Like any other roleplaying game, the Fifth World creates a shared imagined space. With its animist sensibilities, it recognizes personhood in a story that lives not inside the imagination of any one player, but in the space between the players, created by the act of play itself. If you relish the challenge of imagining together to breathe life into a story that belongs to no one but itself, that could not have lived in any time or place except here and now with us, then you should play this game.
You should not play this game if you want to play a crunchy tactical wargame. Wars still happen occasionally in the Fifth World. Your grandfather might tell you stories about the last time your village went to war, back in the days of his youth, and how those dark times stretched on for months, and one person even died.
You should not play this game if you want to rebuild civilization. Most people in the Fifth World consider the stories of that ancient time cautionary tales, not examples to emulate — when they think of them at all, anyway. Mostly, they have their own lives to live, and think about the last decades of civilization as often as you or I think about Jacobean England.
And you should not play this game if you’ve identified one or more groups of people that you don’t consider people thanks to circumstances of their birth, such as gender, race, or sexuality. If you can’t even see the personhood in your fellow human beings, you won’t have much luck seeing it in your other-than-human kin. To survive into the Fifth World required empathy; those who held bigoted beliefs either abandoned them or perished long ago.
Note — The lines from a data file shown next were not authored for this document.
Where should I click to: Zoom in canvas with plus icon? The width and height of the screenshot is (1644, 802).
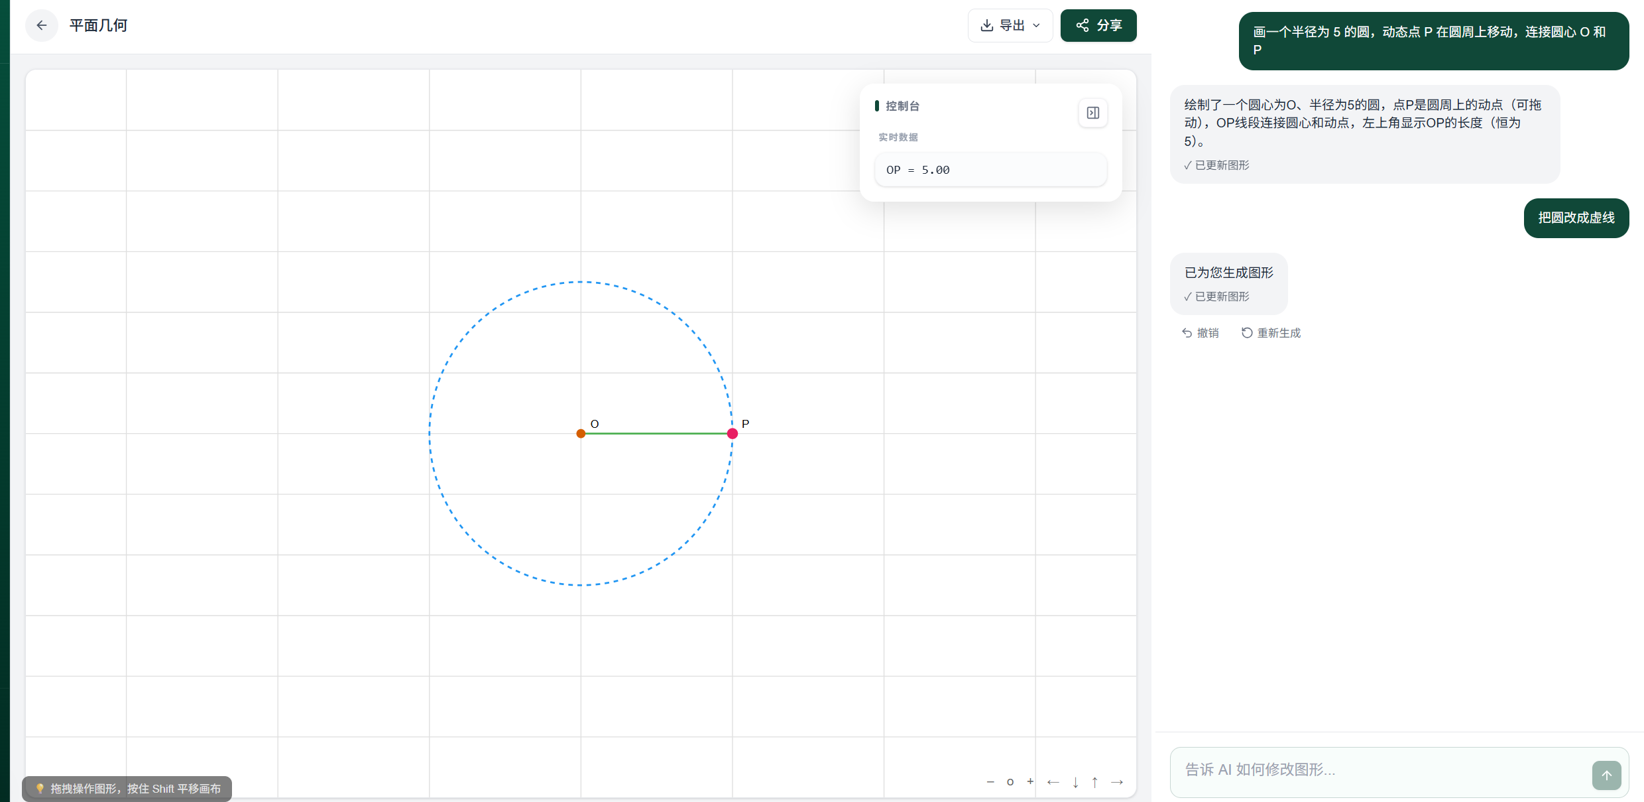pyautogui.click(x=1030, y=782)
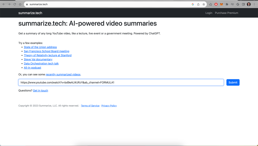
Task: Toggle the browser side panel
Action: click(243, 4)
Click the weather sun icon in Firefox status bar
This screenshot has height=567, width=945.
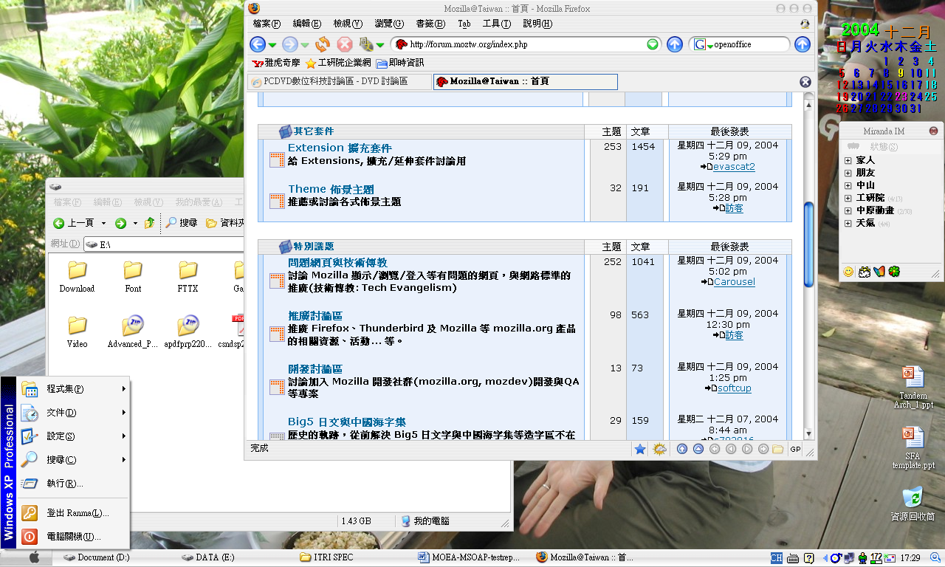(659, 449)
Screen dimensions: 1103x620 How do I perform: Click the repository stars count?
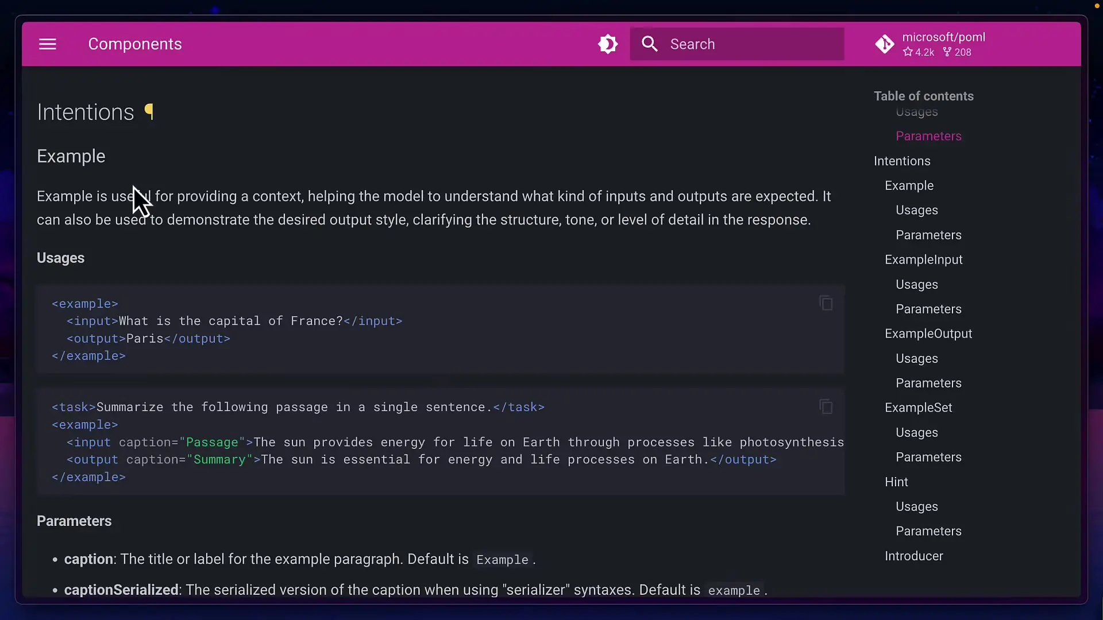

The game uses something we call looming questions. We’ll get to how those work soon enough, but they provide a concrete focus for the sort of things you’ll deal with in a typical game. Some examples include:
- How can we make amends to the deer?
- Will our band split up?
- Can I learn the song of the rare green bird that lives in the swamp?
- How can we heal the Mad Pool?
- Will the bears accept me and let me live amongst them?
- Can I win the respect of «person’s name»?
- Will this new garden flourish?
- Does the stranger lurking on the edges of our territory mean us harm?
- Will «person’s name» ever love me?
- What happened to the ogres who once lived in those ruins?
- Will «place name» teach me what wisdom it has to share?
- How can I earn initiation into the Sisterhood of Maize?